## Multi-grain diagram simulation.

In [None]:
import math
import random
import timeit

from tqdm.autonotebook import tqdm
import matplotlib.pyplot as plt
import torch

from laueimproc.geometry import *
from laueimproc.geometry.model import BraggModel
from laueimproc.geometry.indexation import StupidIndexator

### Reference constants and parameters
* `LATTICE` is the 3x2 matrix of the lattice parameter $[[a, b, c], [\alpha, \beta, \gamma]]$
* `PONI` are the detector parameters $[dist, poni_1, poni_2, rot_1, rot_2, rot_3]$

The convention adopted is the pyfai convention. Have a look on the documentation for more details.

In [None]:
LATTICE = torch.tensor([3.6e-10, 3.6e-10, 3.6e-10, torch.pi/2, torch.pi/2, torch.pi/2])  # copper
PONI = torch.tensor([0.07, 73.4e-3, 73.4e-3, 0.0, -torch.pi/2, 0.0])  # mode laue detector on top
DETECTOR = {"shape": (2018, 2016), "pxl": 73.4e-6}  # shape is along d1 then d2

In [None]:
EV = 1.60e-19  # 1 eV = EV J
RAD = math.pi / 180.0
DEVICE = torch.device("cuda:0" if torch.cuda.is_available() else "cpu")

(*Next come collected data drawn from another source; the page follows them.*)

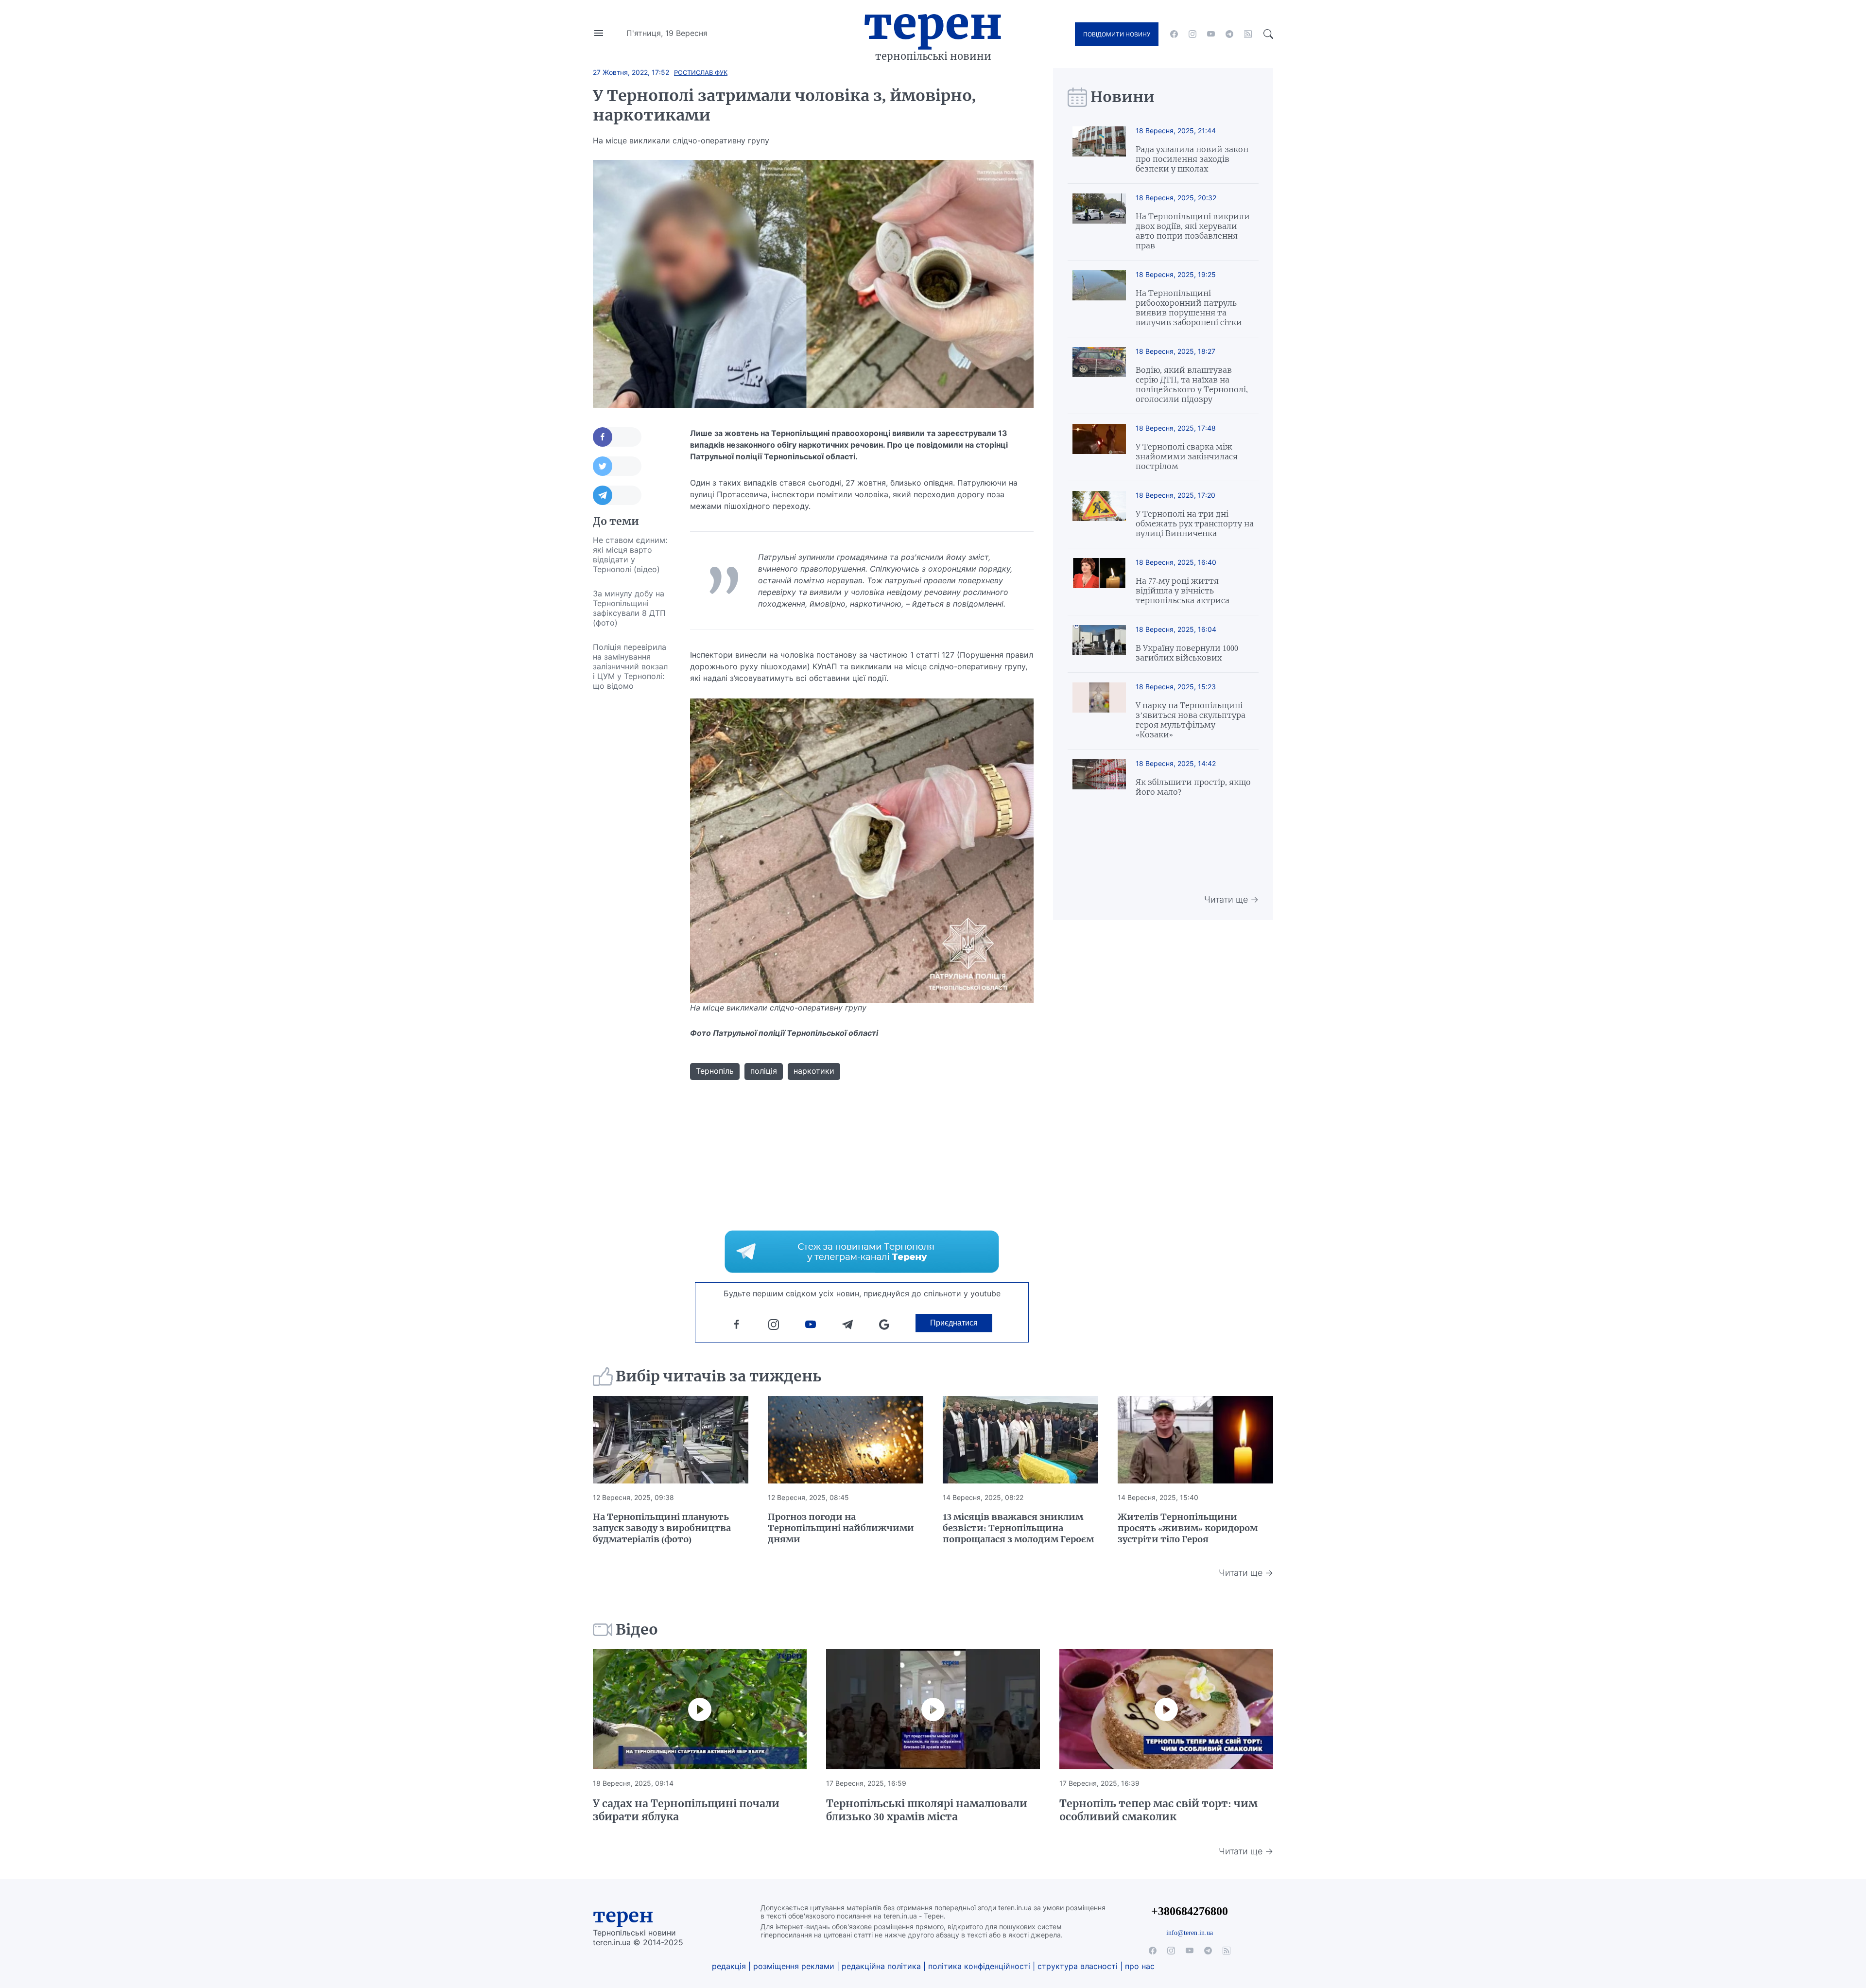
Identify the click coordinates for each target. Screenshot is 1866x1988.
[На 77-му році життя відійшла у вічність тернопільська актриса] (1099, 581)
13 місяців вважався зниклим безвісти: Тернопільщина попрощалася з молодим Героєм (1018, 1528)
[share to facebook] (617, 437)
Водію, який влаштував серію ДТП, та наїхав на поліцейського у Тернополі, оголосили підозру (1192, 384)
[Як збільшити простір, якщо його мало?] (1099, 778)
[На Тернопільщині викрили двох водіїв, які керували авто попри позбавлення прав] (1099, 221)
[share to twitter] (617, 466)
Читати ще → (1231, 899)
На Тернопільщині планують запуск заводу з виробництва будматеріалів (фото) (662, 1528)
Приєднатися (954, 1323)
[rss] (1248, 34)
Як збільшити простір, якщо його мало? (1193, 787)
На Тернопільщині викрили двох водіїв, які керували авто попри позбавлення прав (1193, 230)
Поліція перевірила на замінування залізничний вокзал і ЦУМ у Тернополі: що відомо (630, 666)
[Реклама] (862, 1251)
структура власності (1077, 1966)
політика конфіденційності (979, 1966)
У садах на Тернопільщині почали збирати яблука (686, 1810)
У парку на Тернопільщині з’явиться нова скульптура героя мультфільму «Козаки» (1190, 719)
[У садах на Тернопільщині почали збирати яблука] (700, 1709)
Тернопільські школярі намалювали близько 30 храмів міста (926, 1810)
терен (623, 1915)
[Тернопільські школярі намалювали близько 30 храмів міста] (933, 1709)
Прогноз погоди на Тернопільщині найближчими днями (841, 1528)
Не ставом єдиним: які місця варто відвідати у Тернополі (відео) (630, 554)
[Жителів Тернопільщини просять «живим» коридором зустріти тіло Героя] (1195, 1439)
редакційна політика (881, 1966)
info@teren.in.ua (1189, 1932)
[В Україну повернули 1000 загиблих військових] (1099, 644)
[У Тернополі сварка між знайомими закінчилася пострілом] (1099, 447)
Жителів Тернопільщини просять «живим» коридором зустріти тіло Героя (1188, 1528)
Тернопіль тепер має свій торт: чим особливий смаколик (1158, 1810)
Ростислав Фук (700, 72)
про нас (1140, 1966)
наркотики (814, 1071)
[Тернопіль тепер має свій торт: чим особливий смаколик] (1166, 1709)
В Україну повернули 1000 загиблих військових (1187, 653)
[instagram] (1192, 34)
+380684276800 (1189, 1910)
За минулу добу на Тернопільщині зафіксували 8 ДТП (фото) (629, 608)
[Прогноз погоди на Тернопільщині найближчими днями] (845, 1439)
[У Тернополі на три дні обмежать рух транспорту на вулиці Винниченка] (1099, 514)
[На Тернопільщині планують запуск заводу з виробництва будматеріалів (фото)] (670, 1439)
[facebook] (1174, 34)
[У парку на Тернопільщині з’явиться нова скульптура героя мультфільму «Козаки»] (1099, 710)
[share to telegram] (617, 495)
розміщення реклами (793, 1966)
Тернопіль (715, 1071)
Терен (933, 23)
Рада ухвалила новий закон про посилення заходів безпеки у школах (1192, 159)
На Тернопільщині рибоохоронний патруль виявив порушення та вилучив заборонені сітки (1189, 307)
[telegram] (1229, 34)
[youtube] (1211, 34)
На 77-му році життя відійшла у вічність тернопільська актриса (1182, 590)
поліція (763, 1071)
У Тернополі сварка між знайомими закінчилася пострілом (1187, 456)
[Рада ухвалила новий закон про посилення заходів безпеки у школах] (1099, 150)
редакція (729, 1966)
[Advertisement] (632, 844)
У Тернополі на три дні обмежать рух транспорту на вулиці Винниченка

### Associate the functions
* `laueimproc` provides atomic function to juggle with Bragg diffraction. It is your own stuff to compose them.
* Have a look on the `diffraction` tab of the api documentation.

In [None]:
def lattice_to_reciprocal(lattice):
    primitive = lattice_to_primitive(lattice)
    reciprocal = primitive_to_reciprocal(primitive)
    return reciprocal

def hkl_reciprocal_rot_to_uq(hkl, reciprocal, rot):
    reciprocal_rotated = rotate_crystal(reciprocal, rot)
    u_q = hkl_reciprocal_to_uq(hkl, reciprocal_rotated)
    return u_q
    
def uq_poni_to_detector(u_q, poni):
    u_f = uq_to_uf(u_q)
    point, dist = ray_to_detector(u_f, poni)
    point = point[dist > 0, :]  # ray wrong direction => virtual intersection
    point = point[point[..., 0] > 0, :]  # out of detector top
    point = point[point[..., 0] < DETECTOR["shape"][0] * DETECTOR["pxl"], :]  # out of detector bottom
    point = point[point[..., 1] > 0, :]  # out of detector left
    point = point[point[..., 1] < DETECTOR["shape"][1] * DETECTOR["pxl"], :]  # out of detector right
    return point

def detector_poni_to_uq(point, poni):
    u_f = detector_to_ray(point, poni)
    u_q = uf_to_uq(u_f)
    return u_q

In [None]:
def full_simulation(hkl, lattice, rot, poni):
    reciprocal = lattice_to_reciprocal(lattice)
    u_q = hkl_reciprocal_rot_to_uq(hkl, reciprocal, rot)
    point = uq_poni_to_detector(u_q, poni)
    return point

### Timing simulation

In [None]:
# simple timing

BATCH = 100  # number of simulated diagrams
ROT = torch.eye(3)

hkl = select_hkl(lattice_to_reciprocal(LATTICE), e_max=25e3*EV, keep_harmonics=False)

# case float64
lattice, rot, poni = LATTICE.clone().to(torch.float64), ROT.clone().to(torch.float64), PONI.clone().to(torch.float64)
speed = min(timeit.repeat(lambda: full_simulation(hkl, lattice, rot, poni), repeat=10, number=BATCH)) / BATCH
print(f"float64: it takes {speed*1e6:.2f}us by simulation <=> {1.0/speed:.2f}Hz")

# case float32
lattice, rot, poni = LATTICE.clone().to(torch.float32), ROT.clone().to(torch.float32), PONI.clone().to(torch.float32)
speed = min(timeit.repeat(lambda: full_simulation(hkl, lattice, rot, poni), repeat=10, number=BATCH)) / BATCH
print(f"float32: it takes {speed*1e6:.2f}us by simulation <=> {1.0/speed:.2f}Hz")

# case float64 batched
lattice, rot, poni = LATTICE.clone().to(torch.float64), ROT.clone().to(torch.float64), PONI.clone().to(torch.float64)
lattice = lattice[None, :].expand(BATCH, -1)
speed = min(timeit.repeat(lambda: full_simulation(hkl, lattice, rot, poni), repeat=10, number=1)) / BATCH
print(f"float64 batched: it takes {speed*1e6:.2f}us by simulation <=> {1.0/speed:.2f}Hz")

# case float32 batched
lattice, rot, poni = LATTICE.clone().to(torch.float32), ROT.clone().to(torch.float32), PONI.clone().to(torch.float32)
lattice = lattice[None, :].expand(BATCH, -1)
speed = min(timeit.repeat(lambda: full_simulation(hkl, lattice, rot, poni), repeat=10, number=1)) / BATCH
print(f"float32 batched: it takes {speed*1e6:.2f}us by simulation <=> {1.0/speed:.2f}Hz")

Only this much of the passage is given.